A jury of nine men and three women took a little more than three hours to clear the three of 75-year-old Virginia Johannessen’s shooting death.
Moment later, the Aurora men-Slater and Turner, both 24, and Jenkins, 23-embraced in Circuit Judge Melvin Dunn’s courtroom.
“May God be with us,” Turner cried.
Relatives of the three defendants, who sat through nearly two weeks of trial, wept as each man was cleared of two counts of murder.
“I’m overwhelmed,” said Lester Salter Sr., who had maintained that his son was innocent since the younger Salter was charged. “I can’t even talk right now.”
Dorothy Hughes, Jenkins’ grandmother, said she could feel a sense of relief for the neighbors and friends of the Johannessen, one of two women living along Felton Road who were gunned down in their homes last year.
The neighborhood had only begun to recover from the Johannessen slaying when 56-year-old Mary Jill Oberweis, who lived about a quarter-mile from Johannessen, was found shot to death in her home in October. No arrests have been made in that killing.
Ken Johannessen, Virginia’s nephew, said the verdict is yet another blow to a traumatized neighborhood.
“It’s emotionally draining,” Johannessen said. “We knew going into this trial that it was a weak case.”
Prosecutor John Barsanti conceded from the beginning that evidence against the men was circumstantial, but it was case made even weaker when Dunn refused to allow introduction of hearsay testimony that might have tied the defendants to the scene.
Barsanti declined comment Thursday.
Police found no physical evidence linking the defendants to the crime. Johannessen’s car was found in a supermarket parking lot on the same day her body was discovered, but only a handful of inexpensive jewelry items was reported missing from her home.
Only the testimony of Lori Mohle, a former live-in girlfriend of a fourth man charged in the case, placed the men near Johannessen’s home on January 2, 1993, the night prosecutors say she died.
Lionel Lane, the fourth suspect, is awaiting a separate trial in the case.
Defense attorneys, however, successfully clouded Mohle’s credibility in juror’s eyes, hammering away at her police record, her history of drug use and her conflicting accounts of the incident she gave police.

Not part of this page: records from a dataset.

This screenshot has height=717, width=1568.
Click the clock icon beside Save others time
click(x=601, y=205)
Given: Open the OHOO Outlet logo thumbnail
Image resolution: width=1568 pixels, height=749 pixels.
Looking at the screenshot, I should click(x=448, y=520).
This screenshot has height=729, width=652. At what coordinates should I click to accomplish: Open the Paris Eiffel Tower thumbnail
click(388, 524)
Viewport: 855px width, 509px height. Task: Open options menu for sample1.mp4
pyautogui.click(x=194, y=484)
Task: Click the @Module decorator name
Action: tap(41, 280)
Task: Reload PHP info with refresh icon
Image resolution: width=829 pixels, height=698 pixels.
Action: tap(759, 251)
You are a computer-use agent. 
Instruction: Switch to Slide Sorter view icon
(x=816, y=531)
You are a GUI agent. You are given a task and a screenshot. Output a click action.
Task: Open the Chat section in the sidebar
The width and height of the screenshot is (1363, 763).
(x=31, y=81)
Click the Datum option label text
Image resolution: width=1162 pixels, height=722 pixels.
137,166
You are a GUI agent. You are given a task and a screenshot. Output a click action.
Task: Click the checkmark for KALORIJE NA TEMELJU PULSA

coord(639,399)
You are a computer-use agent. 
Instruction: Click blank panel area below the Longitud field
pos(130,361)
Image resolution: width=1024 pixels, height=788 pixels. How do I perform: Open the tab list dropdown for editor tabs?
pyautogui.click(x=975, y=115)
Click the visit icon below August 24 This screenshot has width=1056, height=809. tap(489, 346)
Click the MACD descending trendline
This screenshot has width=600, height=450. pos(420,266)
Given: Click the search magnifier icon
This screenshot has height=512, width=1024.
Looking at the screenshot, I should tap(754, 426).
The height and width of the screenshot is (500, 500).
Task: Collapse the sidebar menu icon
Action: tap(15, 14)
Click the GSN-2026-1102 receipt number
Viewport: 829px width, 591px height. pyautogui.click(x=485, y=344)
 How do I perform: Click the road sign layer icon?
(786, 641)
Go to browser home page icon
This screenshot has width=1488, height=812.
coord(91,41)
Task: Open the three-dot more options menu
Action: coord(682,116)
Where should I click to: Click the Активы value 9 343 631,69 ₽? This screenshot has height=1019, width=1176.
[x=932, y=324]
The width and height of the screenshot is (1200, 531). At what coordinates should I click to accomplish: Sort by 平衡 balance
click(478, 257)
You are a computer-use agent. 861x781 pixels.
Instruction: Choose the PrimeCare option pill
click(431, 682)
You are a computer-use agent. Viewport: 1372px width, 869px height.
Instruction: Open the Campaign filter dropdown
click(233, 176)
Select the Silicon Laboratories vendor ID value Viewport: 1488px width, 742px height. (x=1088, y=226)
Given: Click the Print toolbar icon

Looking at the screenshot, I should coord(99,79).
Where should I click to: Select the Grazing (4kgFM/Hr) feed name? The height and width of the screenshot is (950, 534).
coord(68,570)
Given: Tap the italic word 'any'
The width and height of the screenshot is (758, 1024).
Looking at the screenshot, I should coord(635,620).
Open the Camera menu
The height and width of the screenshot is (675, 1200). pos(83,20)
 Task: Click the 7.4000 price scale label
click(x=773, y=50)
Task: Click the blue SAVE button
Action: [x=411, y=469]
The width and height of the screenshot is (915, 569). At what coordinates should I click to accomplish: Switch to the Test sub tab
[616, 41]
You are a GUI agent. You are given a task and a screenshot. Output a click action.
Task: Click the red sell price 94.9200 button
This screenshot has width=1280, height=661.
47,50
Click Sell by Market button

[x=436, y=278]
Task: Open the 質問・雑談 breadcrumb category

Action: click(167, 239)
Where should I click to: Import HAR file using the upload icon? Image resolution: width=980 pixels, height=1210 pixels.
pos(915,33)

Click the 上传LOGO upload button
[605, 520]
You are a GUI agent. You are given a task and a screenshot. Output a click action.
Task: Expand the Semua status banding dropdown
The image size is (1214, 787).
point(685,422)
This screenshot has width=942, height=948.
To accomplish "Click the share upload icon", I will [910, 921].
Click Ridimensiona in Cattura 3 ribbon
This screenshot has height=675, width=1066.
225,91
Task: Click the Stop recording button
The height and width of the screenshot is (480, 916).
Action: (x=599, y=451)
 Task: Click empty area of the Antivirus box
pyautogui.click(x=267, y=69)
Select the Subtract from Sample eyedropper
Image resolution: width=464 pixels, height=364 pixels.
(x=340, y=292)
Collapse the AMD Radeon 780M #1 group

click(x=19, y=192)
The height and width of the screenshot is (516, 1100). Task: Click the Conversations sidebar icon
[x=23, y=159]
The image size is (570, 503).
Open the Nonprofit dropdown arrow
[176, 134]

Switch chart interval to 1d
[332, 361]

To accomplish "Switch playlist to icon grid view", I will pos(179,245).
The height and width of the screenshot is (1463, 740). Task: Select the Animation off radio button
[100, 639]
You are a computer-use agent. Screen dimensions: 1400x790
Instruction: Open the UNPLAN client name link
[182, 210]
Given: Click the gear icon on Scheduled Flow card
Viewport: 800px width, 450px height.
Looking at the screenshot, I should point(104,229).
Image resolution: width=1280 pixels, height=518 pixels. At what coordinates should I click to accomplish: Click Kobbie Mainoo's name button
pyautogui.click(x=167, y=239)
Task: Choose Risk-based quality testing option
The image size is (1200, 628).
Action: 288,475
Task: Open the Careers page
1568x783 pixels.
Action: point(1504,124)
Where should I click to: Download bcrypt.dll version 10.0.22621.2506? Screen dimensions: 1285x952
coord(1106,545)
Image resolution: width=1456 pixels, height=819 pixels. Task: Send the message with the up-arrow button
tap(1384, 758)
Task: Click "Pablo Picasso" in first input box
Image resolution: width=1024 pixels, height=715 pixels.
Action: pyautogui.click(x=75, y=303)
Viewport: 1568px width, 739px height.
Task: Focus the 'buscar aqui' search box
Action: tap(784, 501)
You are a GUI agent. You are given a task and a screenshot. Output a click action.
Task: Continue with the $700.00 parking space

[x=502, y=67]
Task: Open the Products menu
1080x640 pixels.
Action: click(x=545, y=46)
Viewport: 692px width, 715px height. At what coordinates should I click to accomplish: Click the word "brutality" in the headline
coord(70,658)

Foreman Hal Bowen of Elgin said the jury wasn’t convinced that Mohle was in the car near Johannessen’s house that night as she testified.
“Some people thought she was good, some thought she was bad,” Bowen said. “But it came down to the fact that people didn’t feel [prosecutors] took it beyond a reasonable doubt.”
David Camic, Turner’s attorney, called the verdict courageous.
“It would have been easy for the jury to ignore the evidence and rely simply on Mr. Barsanti’s very clever argument,” Camic said. “I believe Lori Mohle might very well know something about this, but it isn’t because of her association with these three gentlemen.